N.E.R.D.

N.E.R.D.
  • R&B, Neo-Soul, Alternative Rap
  • I Neptunes sono i produttori più cool del nuovo millennio, i Re Mida della console, i prestigiatori delle [... altro]

NERD performs live in Malta

I Neptunes sono i produttori più cool del nuovo millennio, i Re Mida della console, i prestigiatori delle hit. Quello che manipolano diventa inevitabilmente un successo stellare.
Cosa c'entrano con i N.E.R.D.? Ci arriviamo: i N.E.R.D. (No One Ever Really Dies) sono i Neptunes (guardatevi la loro scheda) quando non producono altri artisti, ma giocano all'interno del loro cortile. Ma andiamo con ordine.
Chad Hugo e Pharrell Williams si incontrano negli anni del liceo, a Virginia Beach, e coltivano ambizioni in grande stile. Nel 1994 l'insegnamento di Teddy Riley dei Blackstreet li introduce all'arte del suono e dà il via alla loro scalata all'empireo della produzione. I Neptunes si fanno le ossa con artisti r'n'b, ottengono ottimi risultati nel 1997 con "Harlem World" di Mase (protetta di Puff Daddy), approfittano di tutte le occasioni che capitano per farsi notare, lavorano con Jay-Z e MC Lyte.
Nel 1999 imbroccano il successo clamoroso di "Got My Money" di Ol' Dirty Bastard, con Kelis ai vocal: vuoi vedere che i due ragazzi hanno il tocco magico? E infatti nel giro di due anni si affidano alle loro cure Mystikal, Jay-Z, Kelis, Britney Spears, i Blackstreet Boys, gli *N Sync, Janet Jackson, Usher, Mary J Blige, Noreaga e addirittuta i No Doubt.
Nel 2002 Chad e Pharell mettono in moto anche la propria etichetta discografica, la Star Trak. La fama ottenuta come hip hop producer superstar permette loro di dedicarsi, nel tempo libero, a un progetto parallelo, nel quale sono capaci di dare pieno sfogo alle loro volontà artistiche più disparate. Nascono così i N.E.R.D. (No One Ever Really Dies), che prevedono nella line-up, oltre a Chad e Pharrel, anche il loro amico Shay, ex-compagno di scuola, cantante e autore di alcune canzoni.

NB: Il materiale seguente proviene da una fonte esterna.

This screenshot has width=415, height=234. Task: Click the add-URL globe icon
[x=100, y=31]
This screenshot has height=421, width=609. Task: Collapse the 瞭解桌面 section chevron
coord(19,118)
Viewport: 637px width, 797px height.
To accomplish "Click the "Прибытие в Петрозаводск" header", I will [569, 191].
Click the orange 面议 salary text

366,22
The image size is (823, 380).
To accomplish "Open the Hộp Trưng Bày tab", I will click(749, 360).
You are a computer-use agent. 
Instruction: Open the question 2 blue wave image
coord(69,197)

La scelta del nome – che, essendo un acronimo, si pronuncia con le singole lettere staccate e non come una singola parola – è dovuta al fatto che fin dagli inizi nel circondario di Virginia Beach i tre si sono sempre sentiti degli emarginati, dei geni incompresi (come il termine nerd sta a indicare). Ma questa loro peculiare situazione non li ha mai disturbati: anzi, ha fatto scaturire in loro un orgoglio tale da volersi identificare con essa agli occhi del pubblico. Sempre.
Il debutto con "In Search Of..." (agosto 2002, Virgin Records) viene prima realizzato con le basi elettroniche tipiche del duo, che poi invece preferisce riregistrare tutto affidandosi alla strumentazione live dell'ensemble funk degli Spymob. "In Search Of..." è un mix eclettico di duri beat hip hop, pop psichedelico di stampo black, rock classico e new wave. Non c'è da aspettarsi di meno da tre alchimisti del sound cresciuti a Stevie Wonder, Steely Dan, America, AC/DC, Kook & The Gang, Earth, Wind & Fire e...Tears For Fears!

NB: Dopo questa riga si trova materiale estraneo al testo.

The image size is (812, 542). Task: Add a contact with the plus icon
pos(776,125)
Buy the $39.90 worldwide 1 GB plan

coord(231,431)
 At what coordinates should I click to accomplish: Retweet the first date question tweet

Nel 2003 esce – firmato Neptunes – il disco "Neptunes Present... Clones", che scaraventa il duo a dati di vendita da fuoriclasse; l'attività di produttori sforna un'altra serie di pezzi azzeccati, come "Rock Your Body" di Justin Timberlake, "Beautiful" di Snoop Dogg e "Excuse Me Miss" di Jay-Z.

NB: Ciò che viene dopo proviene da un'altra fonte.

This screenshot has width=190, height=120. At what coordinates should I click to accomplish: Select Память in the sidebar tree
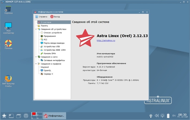44,26
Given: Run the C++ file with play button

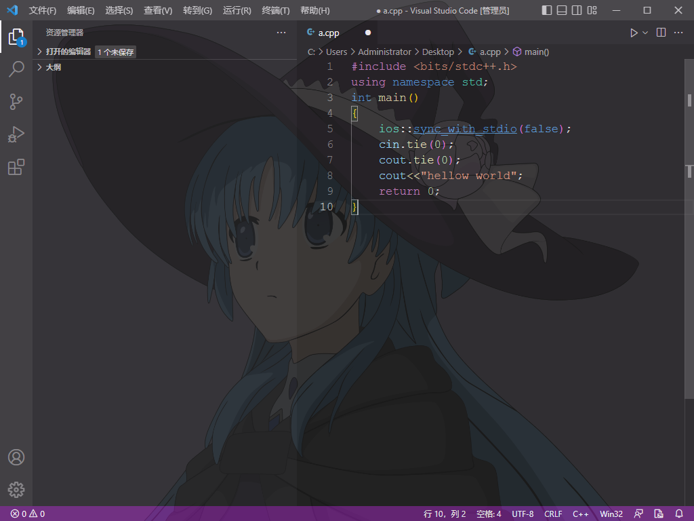Looking at the screenshot, I should [634, 33].
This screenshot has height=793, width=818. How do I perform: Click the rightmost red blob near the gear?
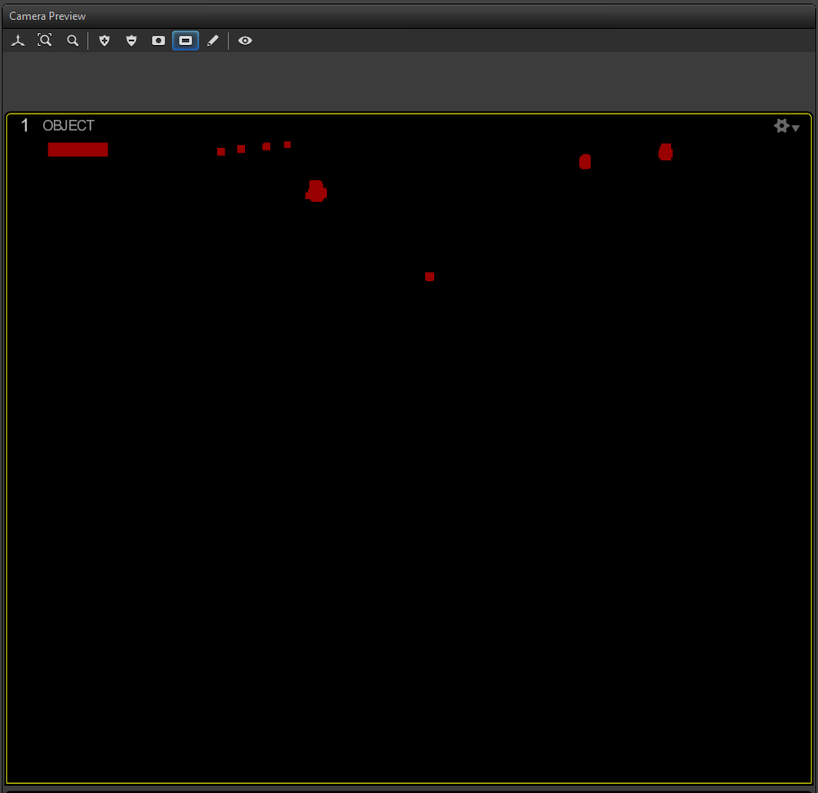666,152
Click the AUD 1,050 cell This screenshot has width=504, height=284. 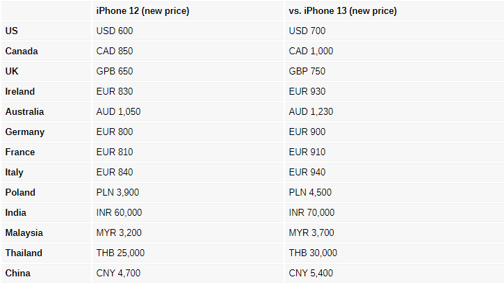[x=118, y=112]
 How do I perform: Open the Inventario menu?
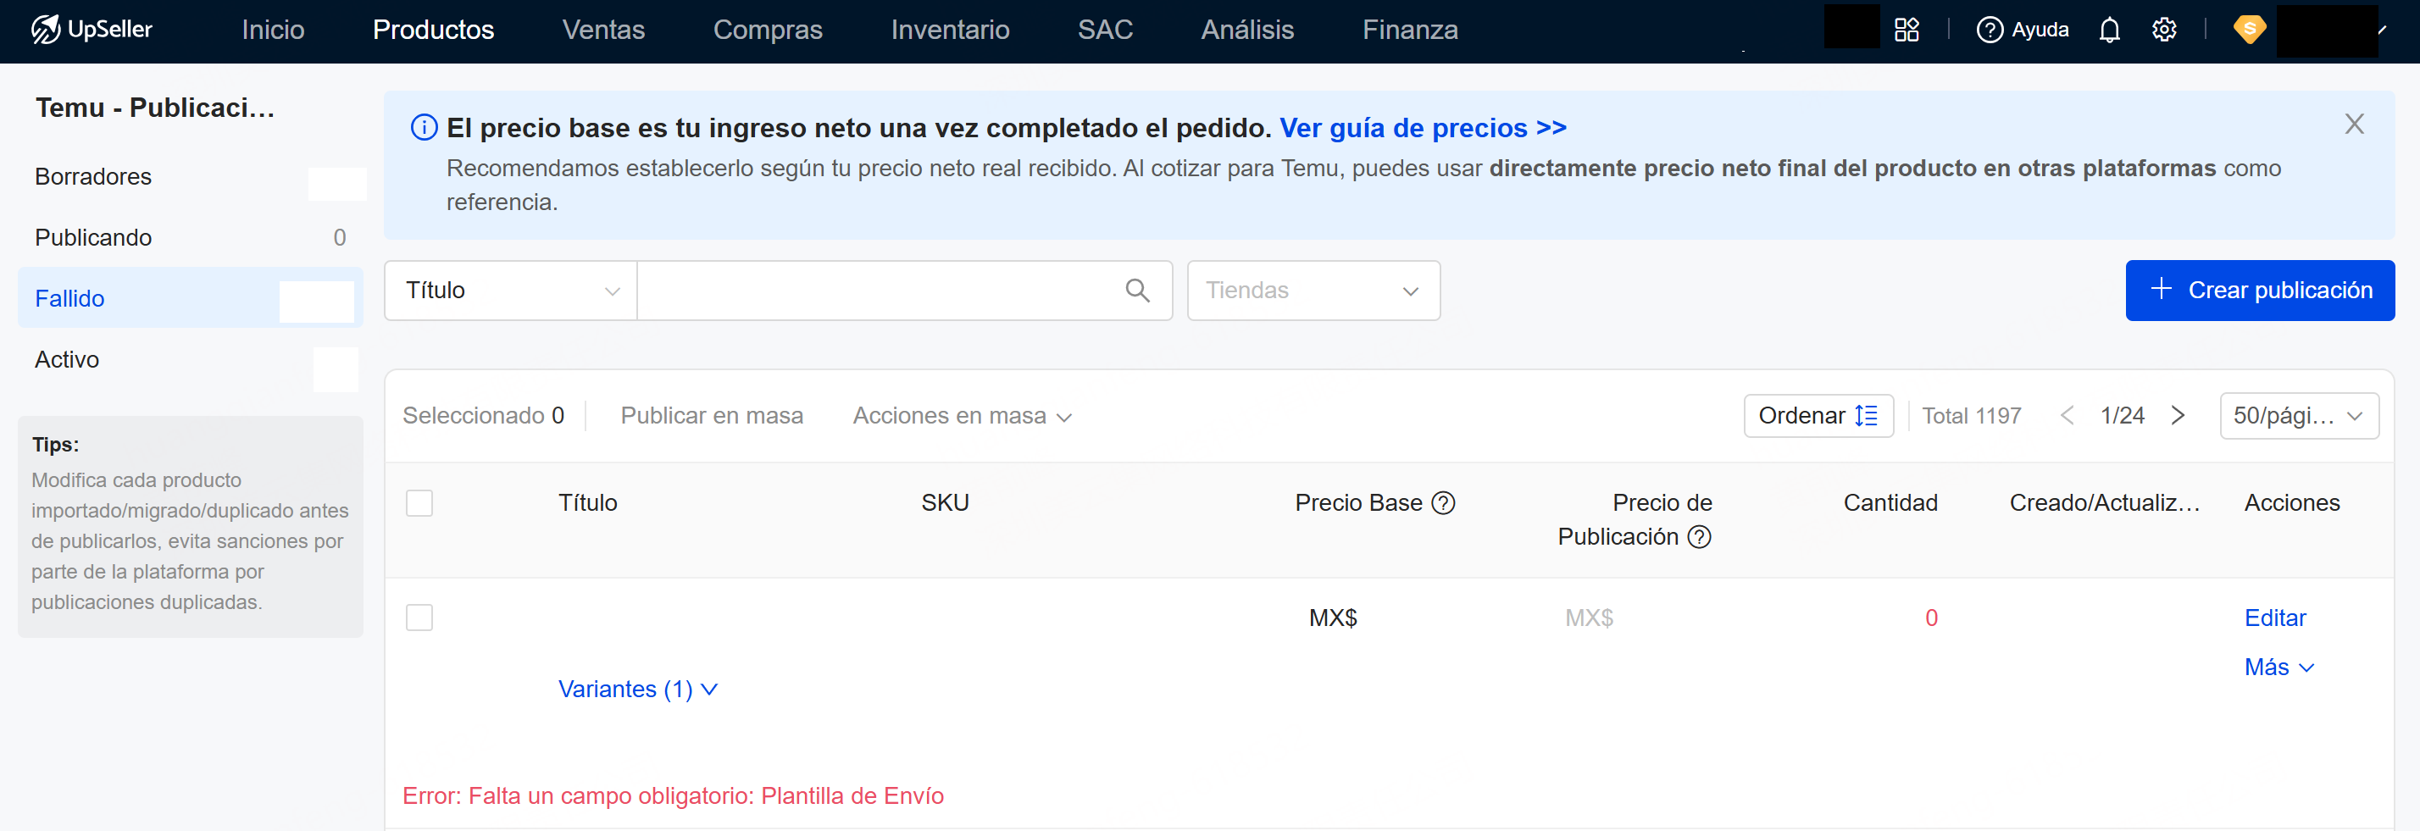coord(950,30)
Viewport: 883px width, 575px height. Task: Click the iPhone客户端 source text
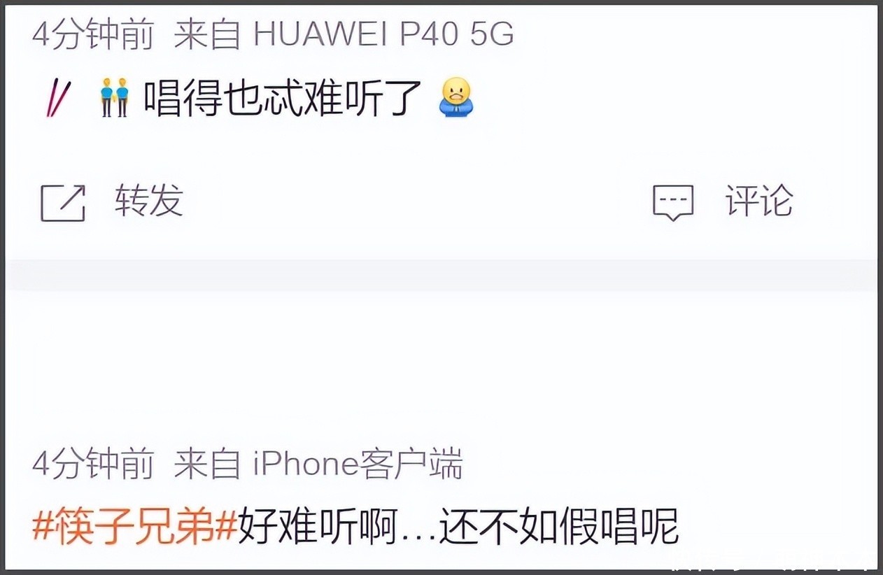pyautogui.click(x=358, y=465)
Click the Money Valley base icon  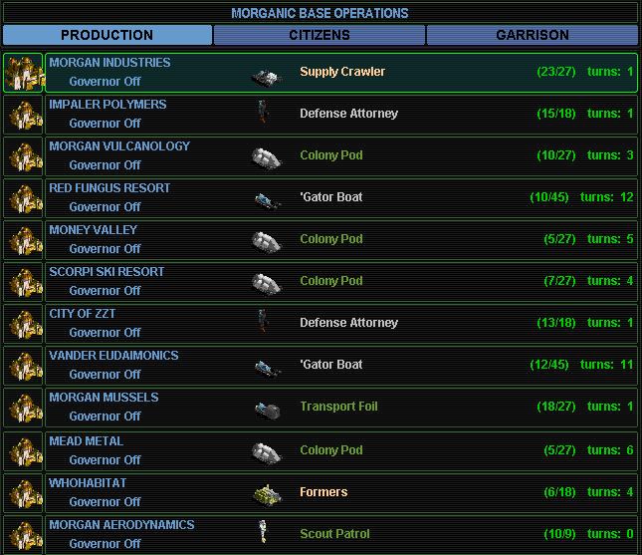pos(23,240)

Nel 2004 tornano i N.E.R.D. con il loro secondo LP, "Fly Or Die". C'è ancora Shay, c'è addirittura Lenny Kravitz che suona la chitarra in "Maybe", mancano invece gli Spymob, visto che la strumentazione stavolta è in mano a Pharrell (batteria) e Chad (chitarra). Ne esce un album meno intriso di funk, più rock (d'annata) e centrato: è l'evoluzione del progetto N.E.R.D., che batte strade diverse da quelle percorse dai Neptunes. Il primo singolo è "She Likes To Move", pubblicato in marzo.